В который уж раз сделали короткую передышку. Речка здесь делала большую петлю. Противоположный берег, низкий и ровный, просматривался далеко-далеко. Оттуда донесся крик. Аток Павлович сразу узнал: наши, говорит. А мы глядели во все глаза, и, хотя до леса за открытой поляной было порядочное расстояние, не сразу заметили одетых в такие же, как у Атока Павловича, полевые костюмы защитного цвета двух парней. Они бежали к нам.

— Это Петя и Миша,- сказал Аток Павлович.

Парни бросились к носилкам.

— Второй день тебя ищем,- басил плотный блондин с налипшими на лоб волосами.- С ног сбились: куда пропал!

Другой, бородатый, темноволосый,- Михаил, как мы узнали, обеспокоенно спросил:

— На медведя напоролся?

— С медведями я дружу,- отшутился изыскатель.- Несчастный случай… Так можно сказать. А выручили меня ребята. Видите, сколько у меня новых друзей.

— Спасибо вам!
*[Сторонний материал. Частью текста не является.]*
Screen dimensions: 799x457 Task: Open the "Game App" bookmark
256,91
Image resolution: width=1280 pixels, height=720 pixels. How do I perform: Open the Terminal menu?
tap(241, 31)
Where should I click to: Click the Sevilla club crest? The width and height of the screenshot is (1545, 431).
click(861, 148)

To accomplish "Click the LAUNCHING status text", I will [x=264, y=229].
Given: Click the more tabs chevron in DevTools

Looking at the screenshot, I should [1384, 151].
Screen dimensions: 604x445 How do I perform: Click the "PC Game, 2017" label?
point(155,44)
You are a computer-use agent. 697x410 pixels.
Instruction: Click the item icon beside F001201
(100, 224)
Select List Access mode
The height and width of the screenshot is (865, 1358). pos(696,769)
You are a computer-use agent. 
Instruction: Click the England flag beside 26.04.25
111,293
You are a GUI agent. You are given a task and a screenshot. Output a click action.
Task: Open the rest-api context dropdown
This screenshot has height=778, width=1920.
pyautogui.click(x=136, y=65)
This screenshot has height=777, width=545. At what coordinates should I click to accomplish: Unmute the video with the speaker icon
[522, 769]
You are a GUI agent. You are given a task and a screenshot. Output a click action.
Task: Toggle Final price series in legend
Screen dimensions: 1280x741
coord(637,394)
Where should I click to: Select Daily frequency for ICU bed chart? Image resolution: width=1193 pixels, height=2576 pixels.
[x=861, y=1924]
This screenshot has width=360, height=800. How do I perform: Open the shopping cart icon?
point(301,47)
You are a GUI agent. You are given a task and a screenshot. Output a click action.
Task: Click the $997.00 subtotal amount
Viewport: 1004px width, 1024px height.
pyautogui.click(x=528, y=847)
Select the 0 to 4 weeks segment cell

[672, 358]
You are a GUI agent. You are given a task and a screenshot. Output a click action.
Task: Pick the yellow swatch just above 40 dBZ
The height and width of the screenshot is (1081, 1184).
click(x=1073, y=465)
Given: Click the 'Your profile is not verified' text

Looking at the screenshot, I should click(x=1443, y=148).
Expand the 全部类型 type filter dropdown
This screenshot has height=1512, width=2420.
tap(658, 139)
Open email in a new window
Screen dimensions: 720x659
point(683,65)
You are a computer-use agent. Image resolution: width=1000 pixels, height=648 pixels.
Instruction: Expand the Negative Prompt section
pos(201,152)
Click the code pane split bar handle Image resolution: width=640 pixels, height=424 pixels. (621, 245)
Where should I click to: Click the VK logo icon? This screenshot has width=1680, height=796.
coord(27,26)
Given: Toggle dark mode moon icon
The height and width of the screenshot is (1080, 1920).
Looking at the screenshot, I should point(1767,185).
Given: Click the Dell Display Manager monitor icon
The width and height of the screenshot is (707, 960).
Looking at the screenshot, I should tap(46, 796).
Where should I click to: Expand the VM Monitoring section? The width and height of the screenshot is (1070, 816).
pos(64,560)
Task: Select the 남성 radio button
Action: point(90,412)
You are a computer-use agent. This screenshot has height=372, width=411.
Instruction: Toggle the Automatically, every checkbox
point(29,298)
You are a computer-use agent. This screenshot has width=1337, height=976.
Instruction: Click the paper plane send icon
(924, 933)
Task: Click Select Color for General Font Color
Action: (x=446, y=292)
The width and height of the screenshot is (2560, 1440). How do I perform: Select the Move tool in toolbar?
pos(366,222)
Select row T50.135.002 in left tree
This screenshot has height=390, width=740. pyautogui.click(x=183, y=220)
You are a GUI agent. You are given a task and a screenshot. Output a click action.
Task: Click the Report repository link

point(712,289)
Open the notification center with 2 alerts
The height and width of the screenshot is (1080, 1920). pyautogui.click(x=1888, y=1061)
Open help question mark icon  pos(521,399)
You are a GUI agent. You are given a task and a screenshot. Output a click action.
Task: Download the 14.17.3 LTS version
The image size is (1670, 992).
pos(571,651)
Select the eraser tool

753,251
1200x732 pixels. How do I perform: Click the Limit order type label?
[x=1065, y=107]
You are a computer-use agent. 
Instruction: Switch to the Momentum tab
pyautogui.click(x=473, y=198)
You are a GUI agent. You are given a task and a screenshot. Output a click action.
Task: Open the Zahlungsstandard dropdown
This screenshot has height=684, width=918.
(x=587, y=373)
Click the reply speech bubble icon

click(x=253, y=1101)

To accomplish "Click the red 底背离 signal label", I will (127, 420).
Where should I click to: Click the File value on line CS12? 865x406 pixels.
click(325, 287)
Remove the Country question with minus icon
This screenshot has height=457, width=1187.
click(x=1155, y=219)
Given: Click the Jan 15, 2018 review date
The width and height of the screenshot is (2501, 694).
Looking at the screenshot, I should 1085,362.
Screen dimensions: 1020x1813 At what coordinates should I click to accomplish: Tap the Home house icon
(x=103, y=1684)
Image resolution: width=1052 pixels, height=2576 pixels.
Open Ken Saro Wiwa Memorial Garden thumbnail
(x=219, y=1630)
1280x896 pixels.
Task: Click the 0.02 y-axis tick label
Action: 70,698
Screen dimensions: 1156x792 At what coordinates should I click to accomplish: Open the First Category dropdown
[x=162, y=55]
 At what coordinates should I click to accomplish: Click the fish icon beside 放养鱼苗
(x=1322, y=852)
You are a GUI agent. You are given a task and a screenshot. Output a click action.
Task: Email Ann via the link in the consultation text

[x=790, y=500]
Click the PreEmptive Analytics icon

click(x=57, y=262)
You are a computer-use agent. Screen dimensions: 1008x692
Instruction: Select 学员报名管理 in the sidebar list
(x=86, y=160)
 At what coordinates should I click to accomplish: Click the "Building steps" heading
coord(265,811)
Пошли все к нам, а? — предложил Петр.- До нас недалеко. Поглядите, как живут изыскатели. В нашей юрте отдохнете. Мы вам мамонта покажем. С хоботом, с клыками. Нет, не настоящего. Рядом скала такая — точь-в-точь мамонт! ну, как? Идем?

Мы, не сговариваясь, уставились на Амаса. Ему, конечно, больше других хотелось бы пойти.

— Сильно походит? — спросил он.- Мы тоже интересную скалу нашли — белого богатырского коня.

Все бы пошли к ним. Не из-за каменного мамонта. Не хотелось расставаться с новыми знакомыми. Но ясно было, что нам не по пути.

Приподнявшись на носилках, Аток Павлович протянул нам руку.

— Молодцы! Не окажись вы рядом…

Мы распрощались с ним. Только Хурун Иванович с Ачисом, понурые, переминались поодаль.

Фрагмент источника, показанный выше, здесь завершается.